Do stolicy Bornholmu
Odwiedzamy Ronne na zachodnim wybrzeżu – wiadomo – bo stolica, centrum administracyjne i gospodarcze wyspy, z charakterystyczną, widoczną jeszcze z daleka wieżą kościoła St Nicolais Kirke. Bo to stąd wiele osób zaczyna swoją przygodę z Bornholmem, wysiadając z promu TT Line przypływającego ze Świnoujścia.

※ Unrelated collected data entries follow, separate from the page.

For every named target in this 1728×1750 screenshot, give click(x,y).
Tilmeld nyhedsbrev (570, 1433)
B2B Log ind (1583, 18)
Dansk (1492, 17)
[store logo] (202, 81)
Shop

Warto tu wstąpić do biura informacji turystycznej Bornholms Velomstcenter, po bezpłatne mapy i broszury informacyjne, również w języku polskim. Tuż obok wypożyczymy rowery – za 65 DKK ( ok. 33 zł) za dzień lub 290 DKK (ok. 145 zł) za tydzień – podobne ceny obowiązują w tego typu punktach na całej wyspie.
Muzeum Bornholmu
Będąc w Ronne zachęcam do odwiedzenia Muzeum Bornholmu – dla imponujących zbiorów, po ogromną wiedzę o prehistorii, historii i kultury wyspy, by zobaczyć polskiego denara z 1000 roku, wspaniałą kolekcję słynnych bornholmskich zegarów i ekspozycję, z której dowiemy się, że największe zniszczenia w czasie drugiej wojny światowej na wyspie powstały… już po jej oficjalnym zakończeniu – w wyniku bombardowań radzieckich, które niemal całkowicie zrównały z ziemią zabudowania Ronne i Nexo.
Kilka drewnianych schodków
Spacerując w okolicach portu koniecznie trzeba choć na chwilę zagłębić się w labirynt zacisznych, brukowanych uliczek miasta i przekonać się jak niezwykły klimat tworzy zabytkowa zabudowa barwnych, ryglowych domków. Trzeba uważać, by wśród nich nie przeoczyć najmniejszego domu na wyspie – szukajcie niewiarygodnie małego budyneczku z jednym oknem i niebieskimi drzwiami do których prowadzi kilka drewnianych schodków.